Lightly Seasoned Felonious Fun: LIFE OF CRIME

If one oversteps the bounds of moderation, the greatest pleasures cease to please.  --Epicetitus

lifeofcrime

Life of Crime, a minor 2014 release that was dropped into a few theaters the same day it appeared on Video on Demand, arrives unheralded on pay-television this month on the Starz Network.  It is the kind of movie I’m partial to, a character-based genre fiction that offers a bit of mayhem, some crafty dialogue, a few laughs, and a nibble of suspense.  Unlike the recent high-profile release Focus, which focuses on aggressively charming, stunning-looking criminals who live the High Life, Life of Crime centers on a cluster of misfits who stumble and bluff their way through a half thought-out crime, the snatching of trophy wife Jennifer Aniston from boorish husband Tim Robbins.  Things don’t go as they planned, as it turns out Robbins is convinced by his mistress, Isla Fischer, that they’re doing him a favor in taking his wife.  He declines to pay, and the kidnappers are stuck with the wife.

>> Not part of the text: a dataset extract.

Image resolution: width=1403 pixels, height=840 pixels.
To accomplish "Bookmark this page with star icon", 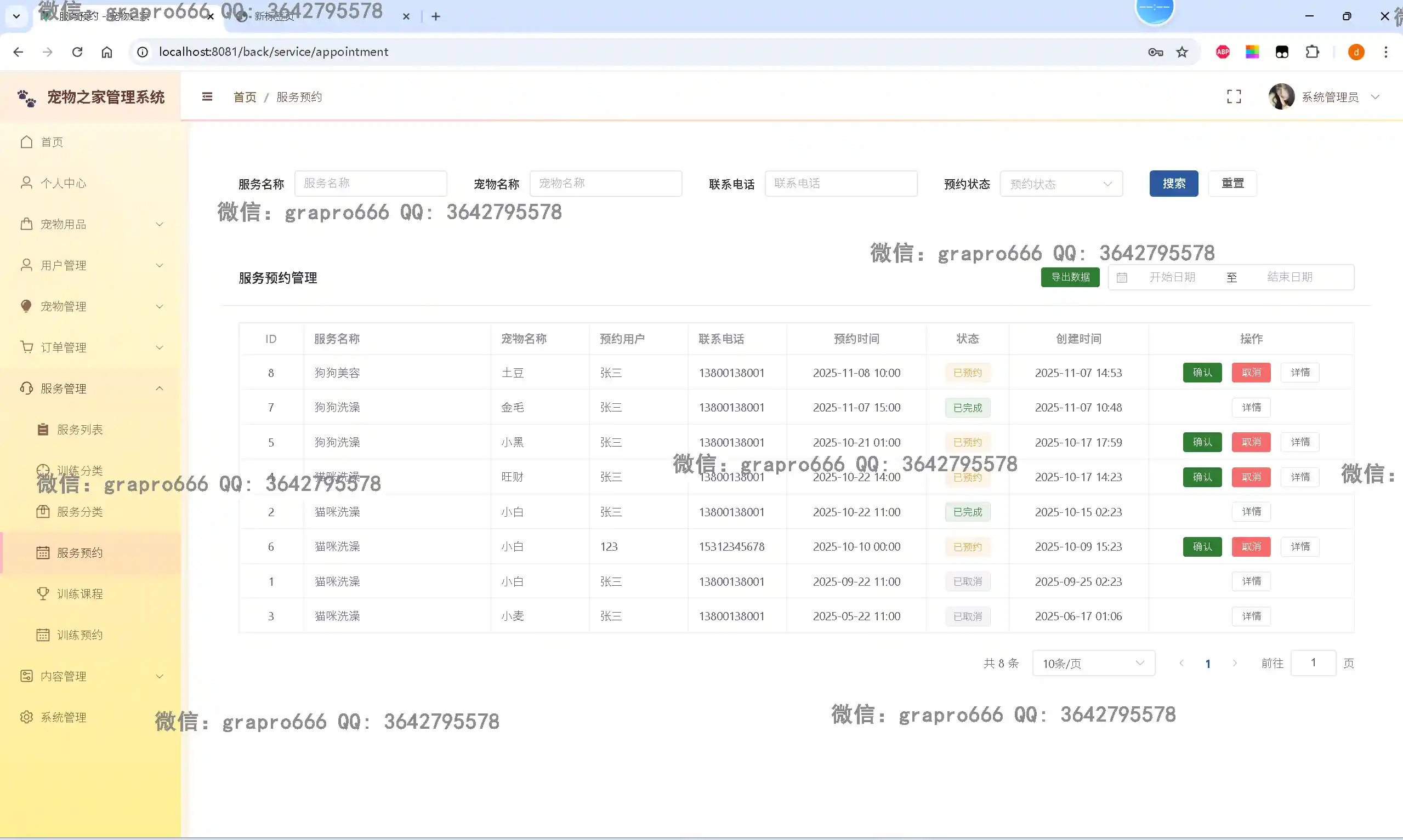I will 1182,52.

The late Elmore Leonard is very much missed.  Watching this, I was immediately struck by its quirky characterizations and animated dialogue, unaware that the film was based on Leonard’s novel The Switch, which I haven’t read.  Leonard always found a way to make his hoods human, and Life of Crime does a better job than some higher profile Leonard film releases in realizing the air of humor and menace that his best crime novels have, although as a thriller the film never works up much suspense.  While the three hoods, Yasiin Bey (aka Mos Def) as the relative brainpower, John Hawkes as one of society’s also-rans (but with heart), and Mark Boone Junior as the unbalanced cretin, don’t match Leonard’s depraved sociopathic abductors found in John Frankenheimer’s 52 Pick-Up (recently released on Blu-ray by Kino), they are an humorously acrimonious bunch of misfits finding their easy score is anything but easy.

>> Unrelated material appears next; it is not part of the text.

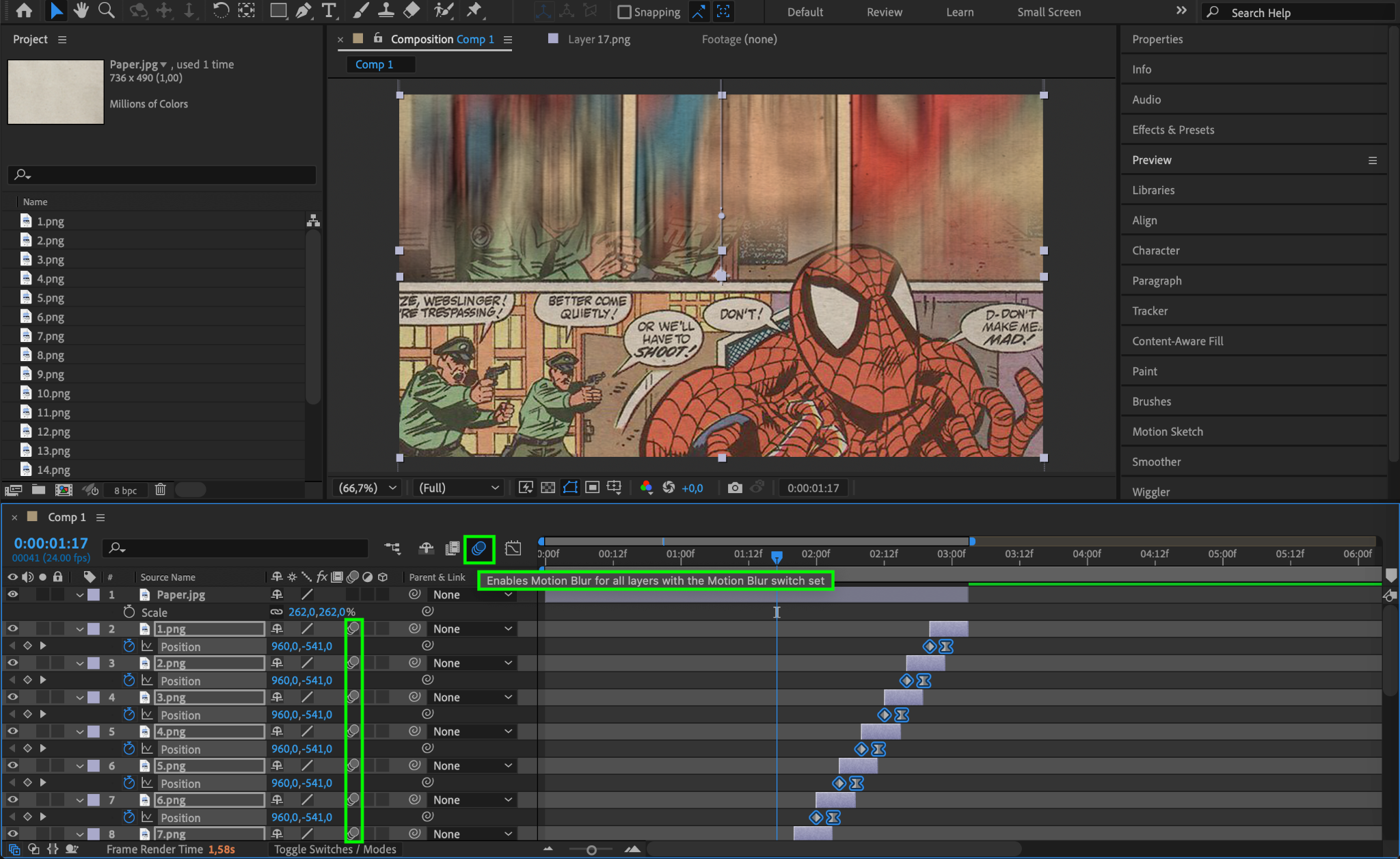This screenshot has width=1400, height=859.
Task: Toggle the Snapping checkbox
Action: (624, 12)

The greatest trio of psychopaths in film history menace Roy Scheider in Frankenheimer's 52 Pickup

The greatest trio of psychopaths in film history menace Roy Scheider in John Frankenheimer's 52 Pickup

Jennifer Aniston is a fine actress, often underrated because of her television success, often milquetoast film projects, and constant presence in the gossip headlines.  She craftily holds the two worlds of the film together, and underplays her part effectively, as a women a bit behind the curve who is always observing those around her and then basing her next move on the new information she’s processed.

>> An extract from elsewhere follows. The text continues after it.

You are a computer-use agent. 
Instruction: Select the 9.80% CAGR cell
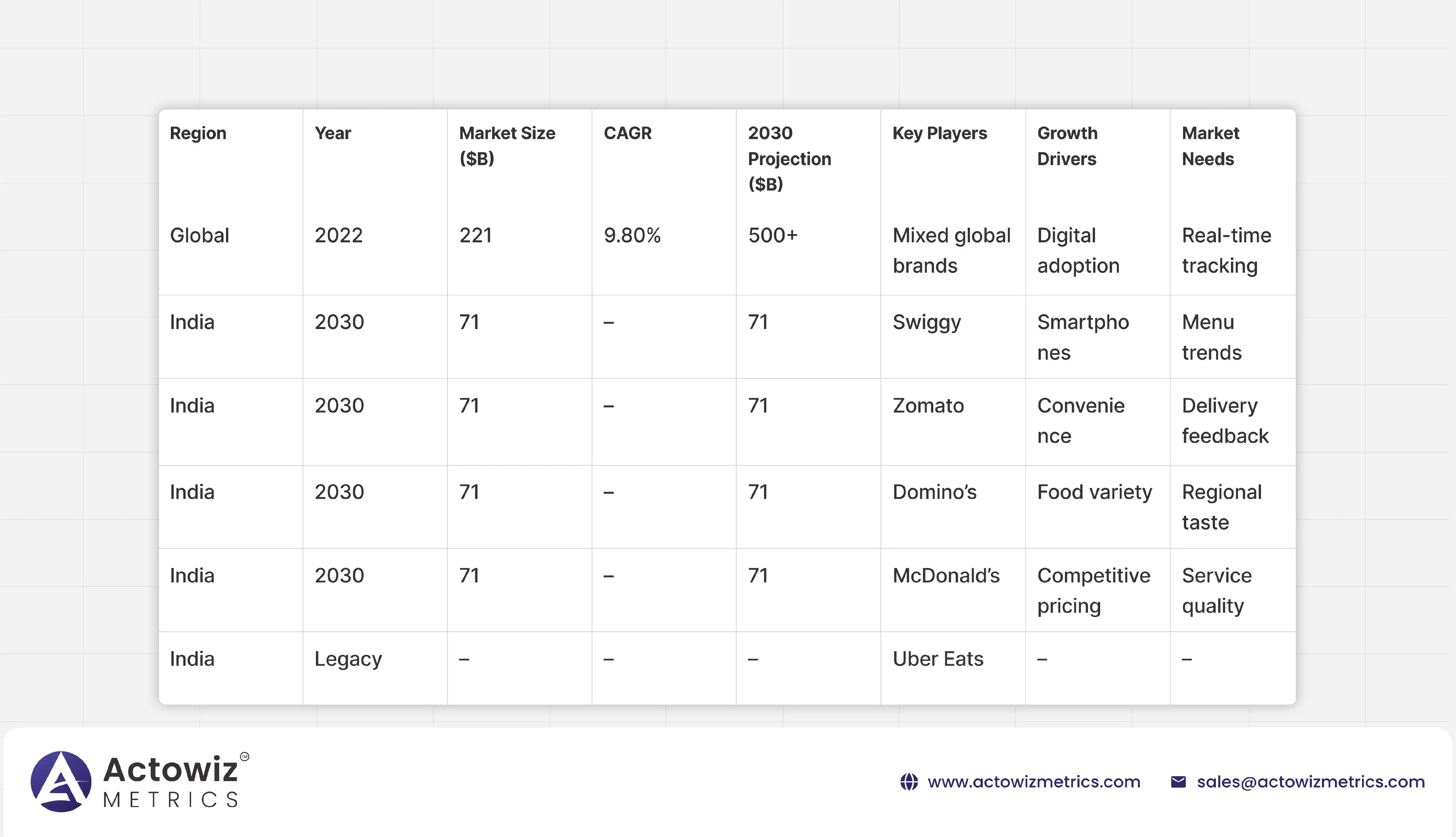pos(632,236)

Aniston menaced in Life of Crime

Aniston menaced in Life of Crime

The whole film is underplayed, which is its charm and its limitation, but if the film worked too hard to address its limitations it would lose its charm. Life of Crime takes a fairly restrained tone towards the mayhem, its humor tickling you on the elbow rather than jabbing you in the eye. I don’t want to overpraise Life of Crime, but its quiet qualities and eccentricity is a panacea to the aggressive manipulations of Big Time Hollywood’s idea of casual caper fun, the aforementioned Focus, reviewed in this space last week. This loose return to the ramshackle character-based caper films of the 70s, such as Thunderbolt and Lightfoot and Silver Bears, gets the little things right, although the plot lacks momentum and the climax has no real punch. Talented young director Daniel Schechter gives more attention to the characters than to the caper; the calm humor is appealing, but indeed the stakes never really feel intensified at moments they probably should.   But a willing, strongly talented cast responds to Schechter’s underplayed hand and the film thankfully avoids overcooked sentiment for some lightly seasoned emotion in later sequences as some of Aniston’s captors grow more affectionate to her than others and she realizes her husband has no use for her at all. Life of Crime is worth seeking out; as Ray Bradbury once wrote, “I never in my life argued with a piece of cake or a bowl of ice cream”; Crime is far too amiable to work up any effort to bicker with it.